Setting up for war with Iran in the Persian Gulf

The Navy on Thursday began deploying warships to protect American commercial vessels passing through the Strait of Hormuz against any interference from Iran, which this week seized a cargo ship in the narrow waterway, though which about 20 percent of the world’s oil passes.
Military officials said American warships and aircraft would maintain a presence in and around the strait and stay in contact with some American cargo ships traversing the sea lane, which separates the Persian Gulf from the Arabian Sea. But the officials drew a distinction between the new effort, which they characterized as “accompanying” commercial vessels, and escorting ships, which would involve convoys led by warships.
Defense Secretary Ashton B. Carter approved the new policy on Thursday, said the officials, who cast it as a show of force intended to discourage Iran from making any aggressive moves against American shipping in the strait. At least one American ship has passed through the strait under the eye of the Navy, they said.
American officials said there had been growing concerns in recent weeks that Iranian gunboats were harassing cargo ships passing through the strait, part of which includes Iran’s territorial waters. Iranian gunboats, for instance, trailed an American-flagged container ship, the Maersk Kensington, through the strait last Friday.

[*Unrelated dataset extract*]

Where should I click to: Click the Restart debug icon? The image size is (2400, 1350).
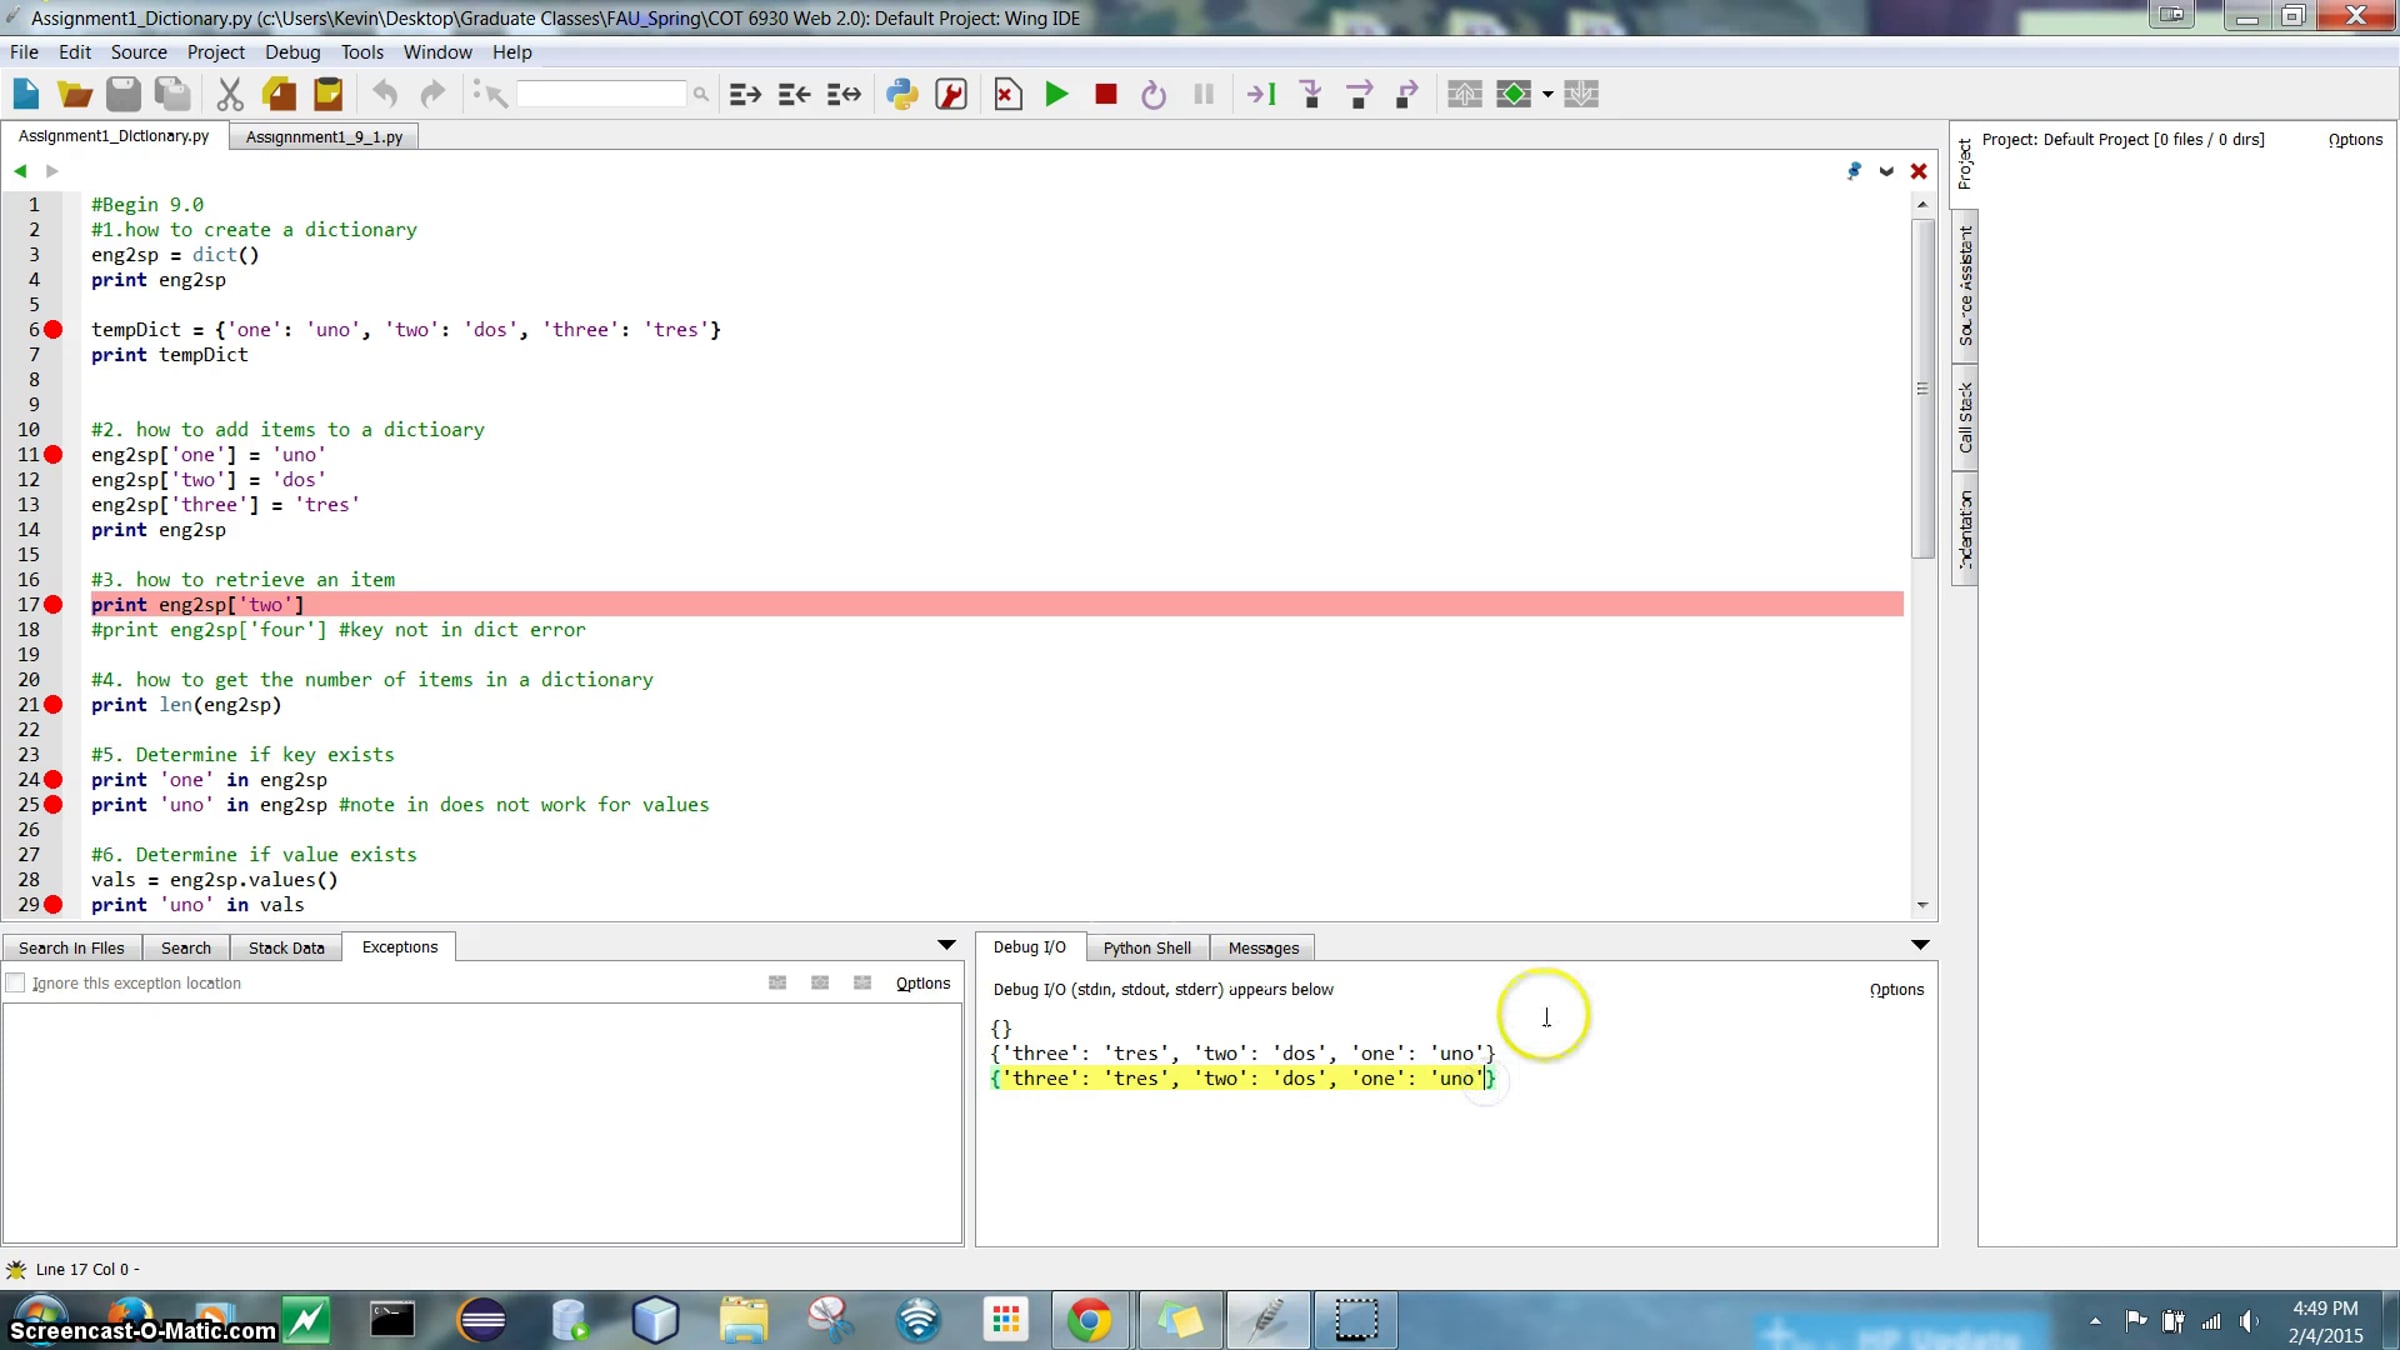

Then, on Tuesday, Iranian forces fired shots across the bow of the Maersk Tigris, a container ship registered in the Marshall Islands, which has close ties to the United States. The Iranians then seized the ship and detained its crew, which was sailing to a port near Dubai, in the United Arab Emirates, from Jidda, Saudi Arabia.
Maersk, the Danish shipping giant, said on Thursday that the seizure of the Tigris stemmed from a decade-long legal dispute over 10 shipping containers that were sent from Iran to the United Arab Emirates in 2005.
But it is unusually aggressive to detain a cargo ship at gunpoint over a legal claim, and the United States sent a destroyer, the Farragut, to the Persian Gulf after the Iranian move.
Col. Steve Warren, a Pentagon spokesman, said on Thursday that “American naval forces will continue to monitor the situation.”
Other American officials said the Farragut, which carries a helicopter, was to remain in the area and help accompany shipping through the strait. It will be joined by coastal patrol ships, which are armed.
No time limit has been set on the operation, the officials said, and they had no details on how many American ships pass through the strait.
“Bottom line, this is a precautionary move to simply maintain a credible U.S. naval presence and ensure freedom of navigation,” a senior military official said. “It’s what navies do. We’ll continue to monitor and assess as we seek to keep tensions low and adjust as needed.”
Iran appeared to be similarly aware of the risks of letting the seizure of the Tigris harm the nuclear talks. The deal would ease sanctions against Iran in exchange for Tehran’s abandoning its nuclear weapons programs.
The Iranian government’s Port and Maritime Organization this week sought to keep the two issues from becoming entangled, saying the Tigris seizure “has a legal aspect, and relating it to political issues could be due to unawareness of the regulations and the case.”
The 10 containers in question, which were sent by an Iranian company, were never picked up. After 90 days, “the cargo was disposed of” by government authorities in line with local law, Maersk said. The disposal of the crates led to court battles in several Iranian courts. Maersk
said that on Feb. 18, a court ordered it to pay $163,000, which the company said it was willing to pay. But Maersk said it was told on Thursday that a higher court had ordered it to pay $3.6 million.
“As we do not have the details of the ruling, we are not able to comment hereon, nor at this point speculate on our options,” the company said.
The Iran port agency’s statement identified the Iranian company that sued Maersk as the Pars Talaee Oil Production Company. The statement said that the agency had been notified of the verdict and that it “was implemented by the operational forces.”
The 10 containers were said to hold equipment for oil drilling and production.
The Tigris is chartered by Maersk, but owned and operated by a Singapore company, Rickmers Shipmanagement. The company initially said the crew consisted of Eastern Europeans and Asians, but has since said that there was one Briton aboard as well.
A Rickmers official was allowed to see the crew on Thursday for the first time
since the seizure, and the company said that “given the current circumstances, they
are all in a good condition.”
Matthew Rosenberg reported from Washington, and Danny Hakim from London. Eric Schmitt and Helene Cooper contributed reporting from Washington.